Professor Stephen Simpson

Understanding gut health

The balance of gut bacteria in the microbiome plays a key role in such functions as immune regulation and digestive wellbeing, and has been linked to other health outcomes like obesity. Past studies have identified several patterns for how diet influences the microbiome, yet this has not led to a workable model that explains microbial response across many different types of diets.   

This new research is the latest in a series stemming from a seminal study in which 25 different diets comprised of different amounts of protein, carbohydrates and fat were systematically varied in 858 mice.

Despite the huge diversity of gut bacteria, two main response patterns emerged in the study – microbe species either increased or decreased in their abundance depending on the animal’s protein and carbohydrate intake.

"The largest nutrient requirements for our gut bacteria are carbon and nitrogen in the foods we eat. As carbohydrates contain no nitrogen but protein does, the bacterial community response to the host animal’s diet is strongly affected by this diets' protein-carbohydrate ratio," said Associate Professor Holmes.

"The fact that this same pattern was seen across almost all groups of gut bacteria indicates that the makeup of the microbial ecosystem is fundamentally shaped by a need to access nitrogen in the intestinal environment."

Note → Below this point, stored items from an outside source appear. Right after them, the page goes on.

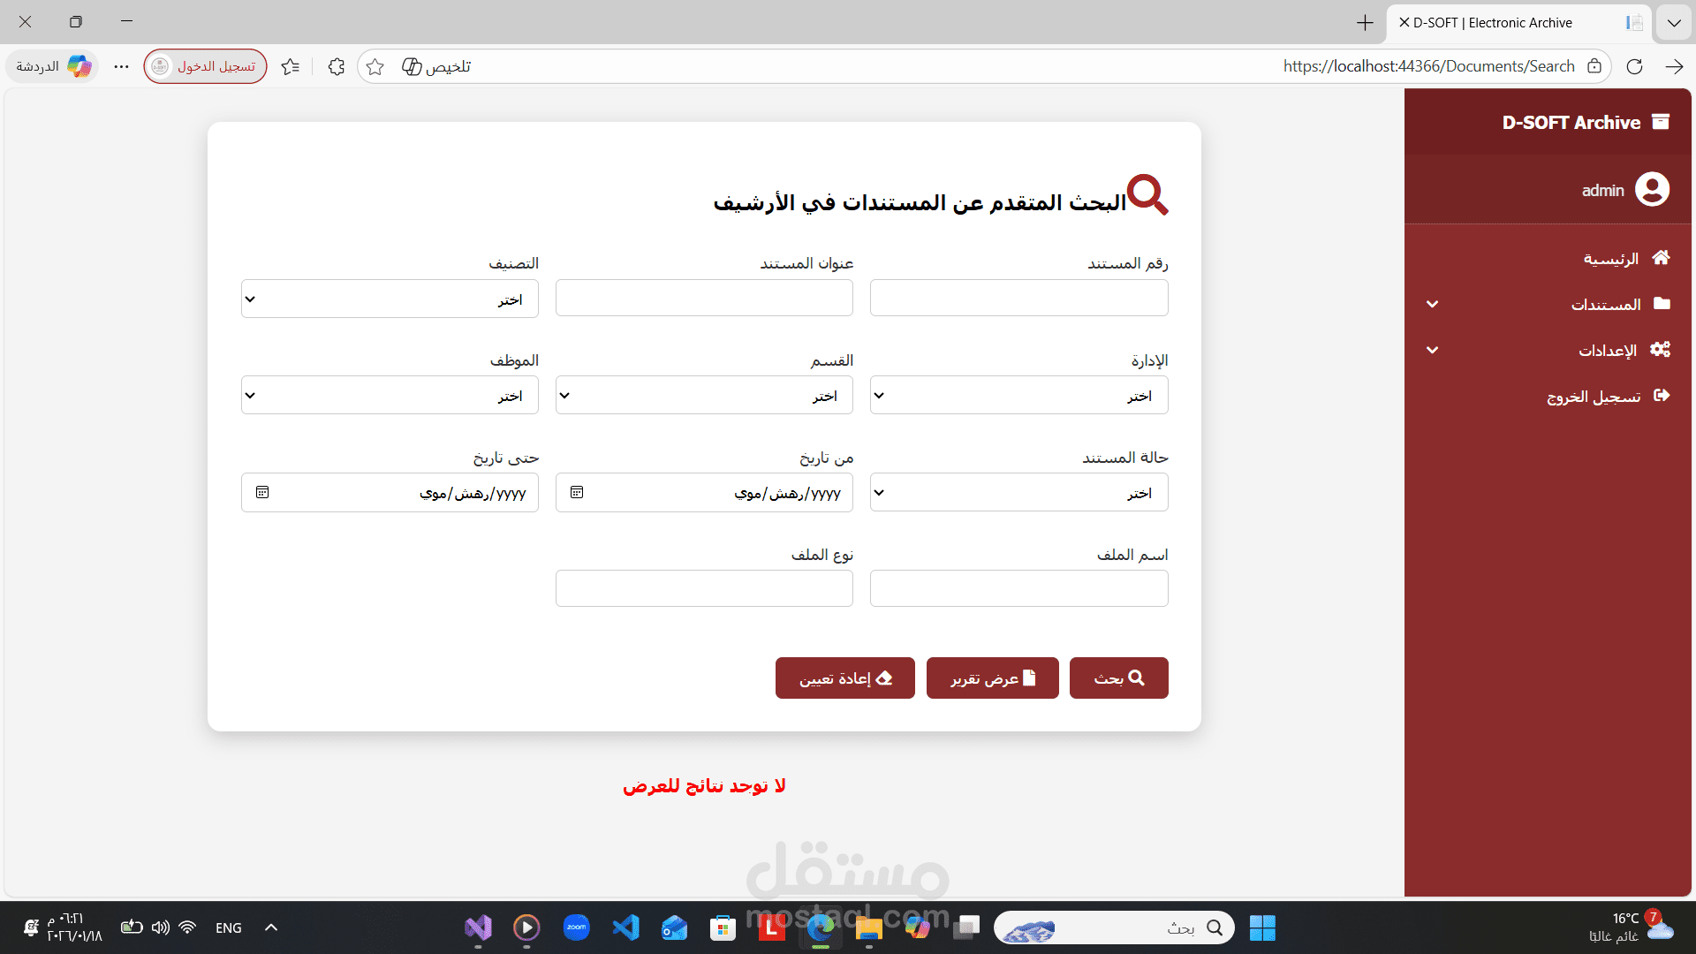Open Visual Studio Code from taskbar
Image resolution: width=1696 pixels, height=954 pixels.
[x=625, y=928]
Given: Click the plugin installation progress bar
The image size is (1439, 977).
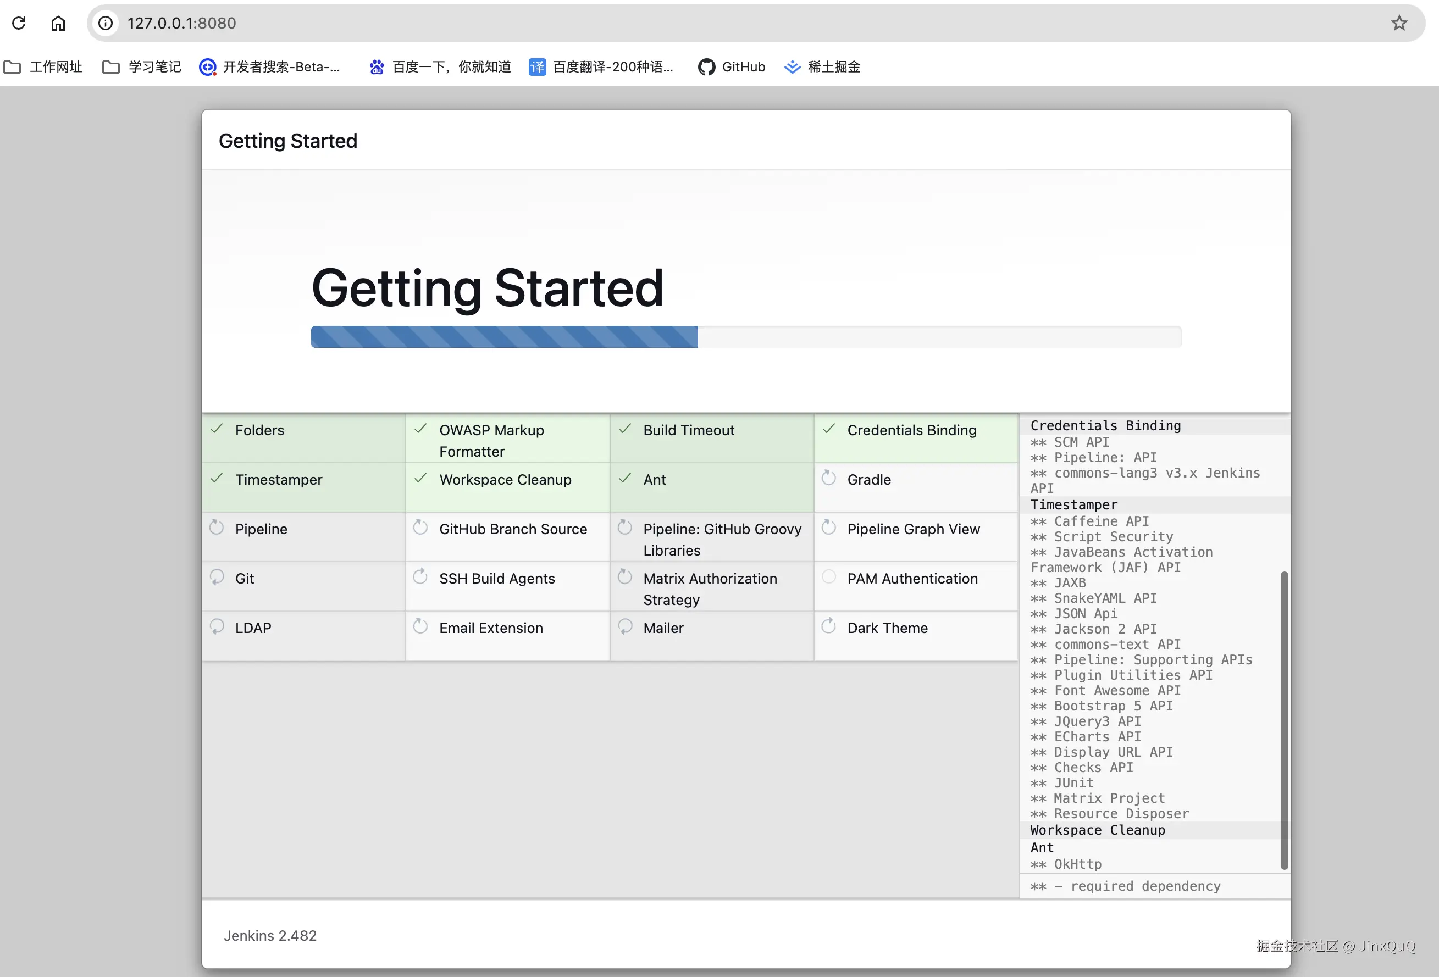Looking at the screenshot, I should pos(746,337).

Making better diet predictions

The researchers' new model suggests that while high-carbohydrate diets were the most likely to support positive interactions in the microbiome, such benefits were relative to the protein intake of the host animal.

Researchers hope the new findings will lay the foundations for more accurate computer simulations to test hundreds of different diet variants, helping to better predict which dietary combinations lead to optimal gut health.

"There are many ways to achieve a good diet, and the same diet won’t work in the same way in each person," said co-author Professor Stephen Simpson, Academic Director of the Charles Perkins Centre.

"The next step will be to more rapidly characterise which dietary combinations promote the best outcomes for each of our gut microbiomes, and to this end we are developing a computer simulation for how this might work in practice."

The research was a collaboration between researchers at the University of Sydney, the University of Western Australia, Concord Hospital, ANZAC Research Institute and EWOS Innovation, Norway.